The group of retirement home residents definitely take home the prize for most inventive way to steal a maypole, which is a tradition that takes places around May 1st in Austria and Germany where the decorated trees are erected in celebration of the arrival of Spring.
As tradition goes in the small community of Mehrnbach in Upper Austria, the OAPs’ decorated maypole had been stolen from the retirement home by a group of regulars at a nearby pub.
“This year, however, the seniors decided: that’s enough, we will not accept it,” said the head of the home Christoph Koller.
The 78 residents then concocted a plan on Sunday to take back the decorated tree. Using their zimmer frames and few helping hands they loaded up the ten metre tree and rolled it back the 300 metres to their home.
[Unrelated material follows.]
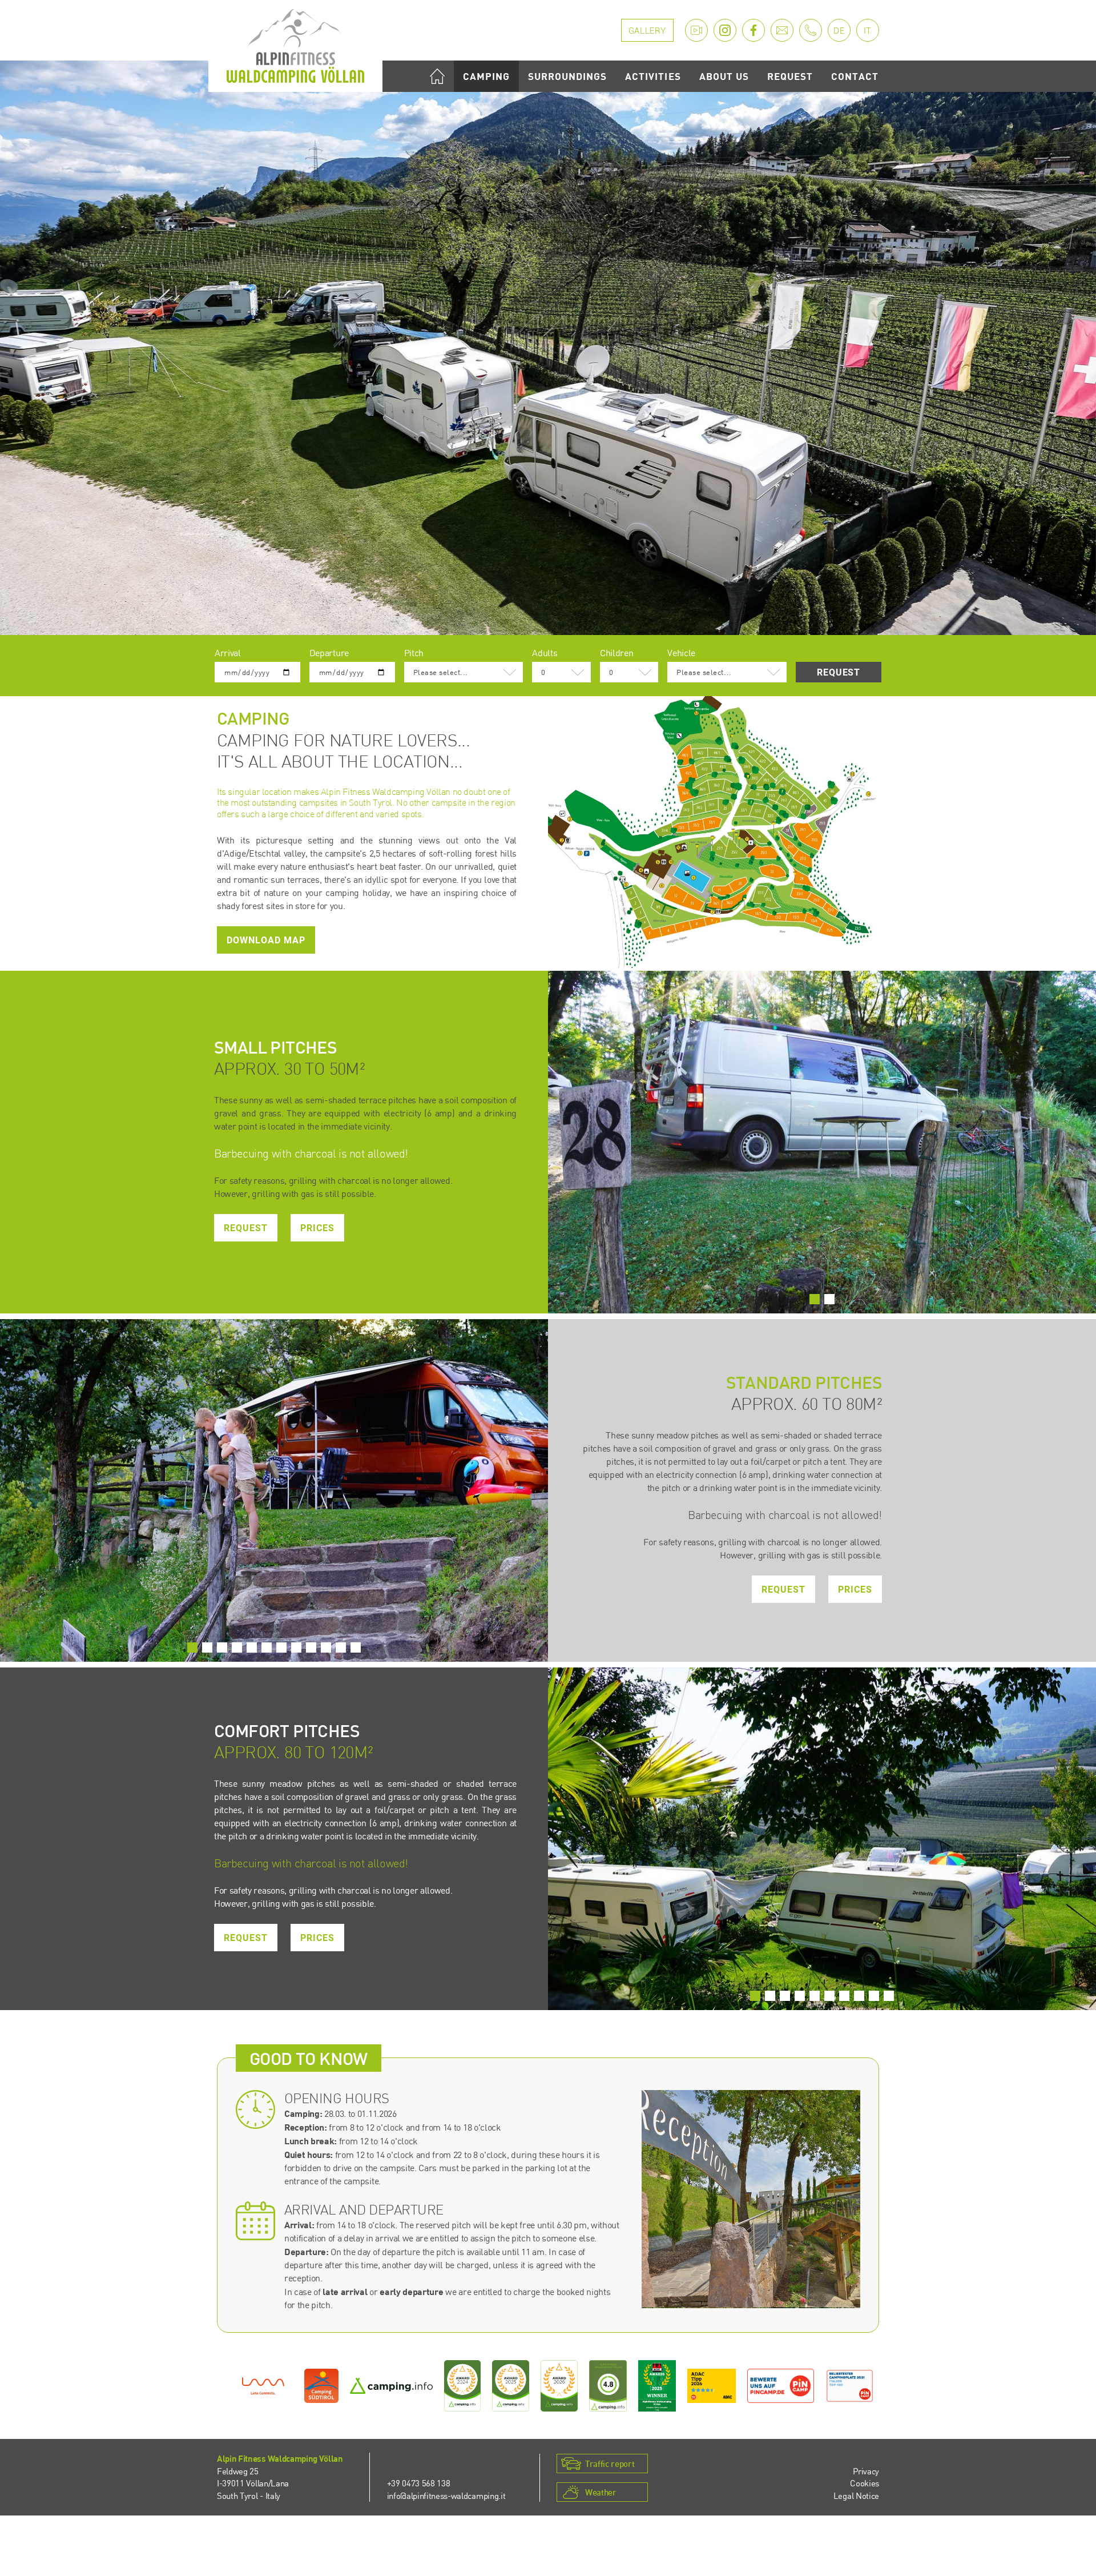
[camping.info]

Tradition states successful thieves must be treated with a hearty snack in reward for their theft – in this case, the pensioners invited the pub thieves to the home to celebrate.
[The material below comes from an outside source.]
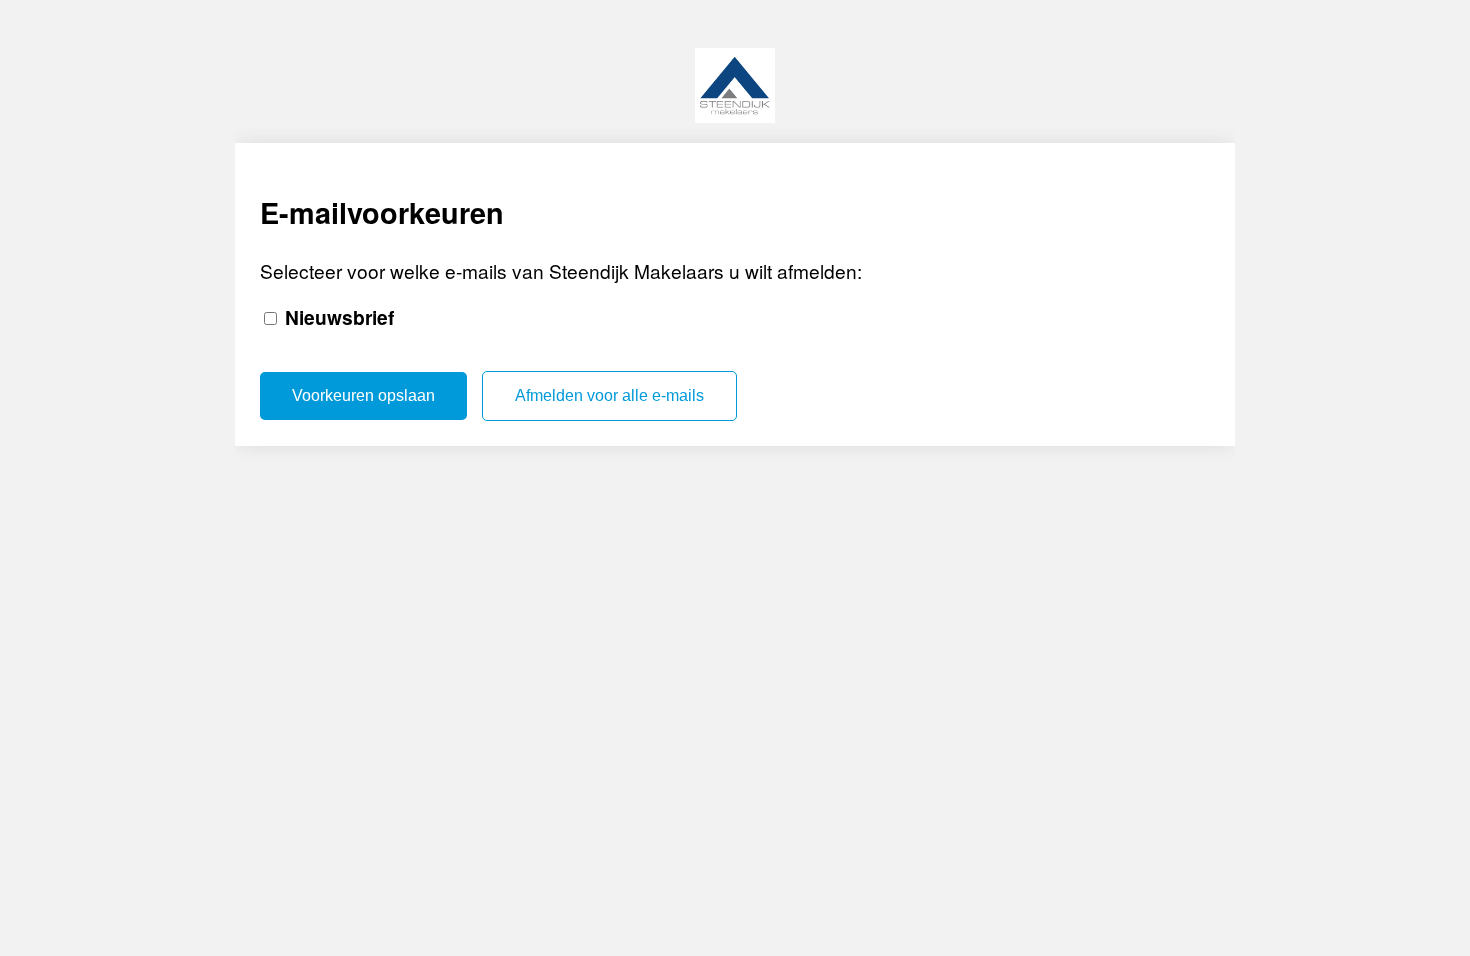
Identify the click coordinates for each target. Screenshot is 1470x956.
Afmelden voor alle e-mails (609, 395)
“Of course we will again put up a tree next year,” said Koller to the Kurier. “In future we will guard it better, however.”
Students transport tree using tram
In Vienna at the weekend, students at the Boku university thought of another nifty way to transport a maypole by taking it on one of the city’s trams.
The students had originally stolen the ten-metre maypole from outside the university building and taking it to the nearby student home.
After deciding it was just getting in the way they then cut the tree in half and took a five-metre-long section on one of the city’s trams to their favourite hangout ‘Gasthaus zum Holunderstrauch’, the owner of which described the action as “world class”
One tram driver refused to allow them on board although they eventually convinced another to let them on.
City transport bosses failed to see the funny side, however, with spokesperson Daniel Amann telling Krone newspaper: “We find it not at all funny, it is dangerous and forbidden.”
Amann added that the bosses plan on talking to the second tram driver who let the students on with the maypole.